Except that when I come to think about it, there is an obvious and, I fear, show-stopping objection to my role model-based approach.  All these businesses are small, and in some cases very small, as in tiny.   And in each case, the TOV-originator is actually personally and more or less single-handedly responsible for writing in the firm’s tone of voice.  It isn’t the case that there’s a whole bunch of people at LifeSearch writing like Tom, or a herd of felines at The Lang Cat who sound like Mark.  There may be one or two other people who can have a reasonable stab at it, either within the organisation or at any external agencies they may work with.  But although I’ve never seen a letter from LifeSearch chasing an overdue payment, or an email from Boring Money acknowledging a change of address, I feel pretty sure that they don’t sound as if they’ve been written by Tom or Holly respectively.

And, importantly, nor should they.  It would take an enormous effort to achieve that level of consistency, and what would be the point?  If the accounts department clerk receiving the letter from LifeSearch noticed the tone of voice at all, they’d just think it was rather odd.

It’s at this point that my long-held but slightly fuzzy theories about all this start looking wrong.  I suppose I’ve always thought that the stick-of-rock principle applies to TOV just as much as it applies to visual identity:  in the same way that everything should follow the visual style, the same goes for the verbal side.  That letter from LifeSearch should be written on the right stationery (God, who uses stationery?), in the right font, with the right logo, following the right layout – and in the right tone of voice.

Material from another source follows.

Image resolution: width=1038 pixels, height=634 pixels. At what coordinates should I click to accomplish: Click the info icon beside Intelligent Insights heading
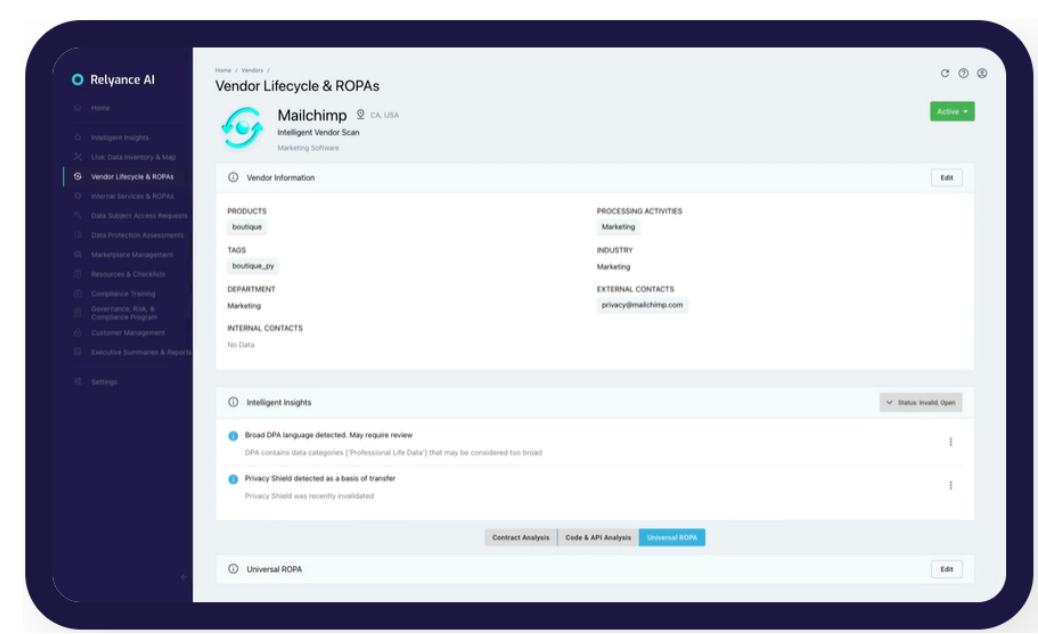(233, 402)
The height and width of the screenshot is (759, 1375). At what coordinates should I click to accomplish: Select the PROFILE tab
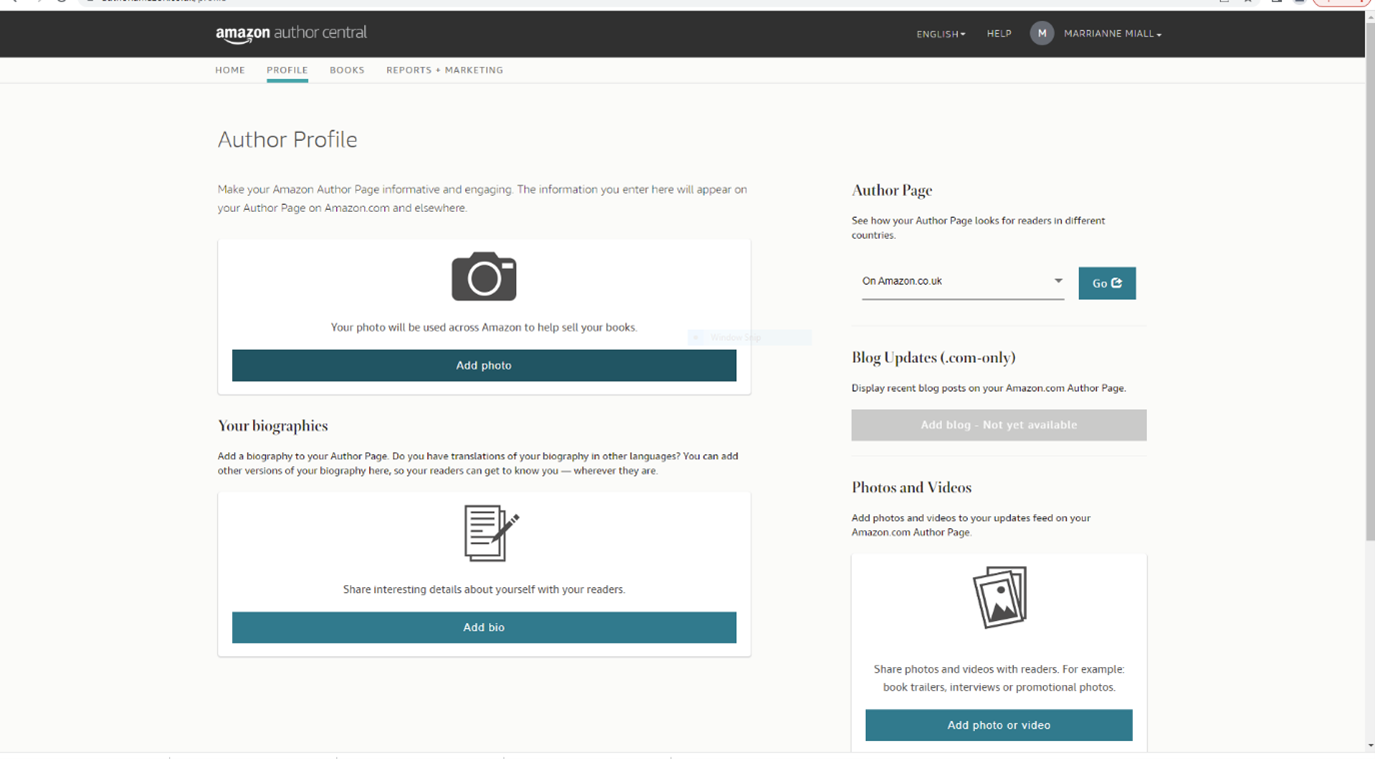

But the problem is that the more genuinely distinctive and idiosyncratic the tone of voice, the more it’s going to be difficult-to-pointless-to-impossible to stretch it across the business.  Sure, if it only comes down to some simple rules of effective communication – simple language, short sentences, no passive verbs – then it shouldn’t be impossibly difficult to get all writers on board.  But if the voice is, say for the sake of argument, “crazed Glaswegian headbanger”, it’s not going to happen.

All of this leaves me in need of a new theory.  It would be ridiculously counterproductive to argue that crazed Glaswegian headbangers should tone down their outstandingly distinctive and readable style in the interests of achieving more consistency across the business’s output, and anyway I doubt if Mark can write in any other style.  But, on the other hand, if we’re acknowledging that others in the business are never going to sound like that, then there goes any possibility of consistency.

I dimly sense that the answer to this may be – as so often in consultancy – a sort of pyramid, where the business’s front man or woman writes in the full strength, 100% proof version, and others aim for something more diluted.   If I think about my own writing, I could easily come up with a list of a couple of dozen quirks that others could quite easily learn to adopt – extensive use of dashes and brackets, controversially long sentences, frequent appearance of lists, slight overuse of modifying words like “slightly, “reasonably” or “fairly,” etc – which could ultimately achieve a voice which would be both reasonably distinctive and reasonably consistent.

But until I develop this vague theory into a clear concept, with a defined process and an intended outcome, the best I can offer is a tone that’s either distinctive or consistent.  And that’s not really contributing an awful lot to the brand.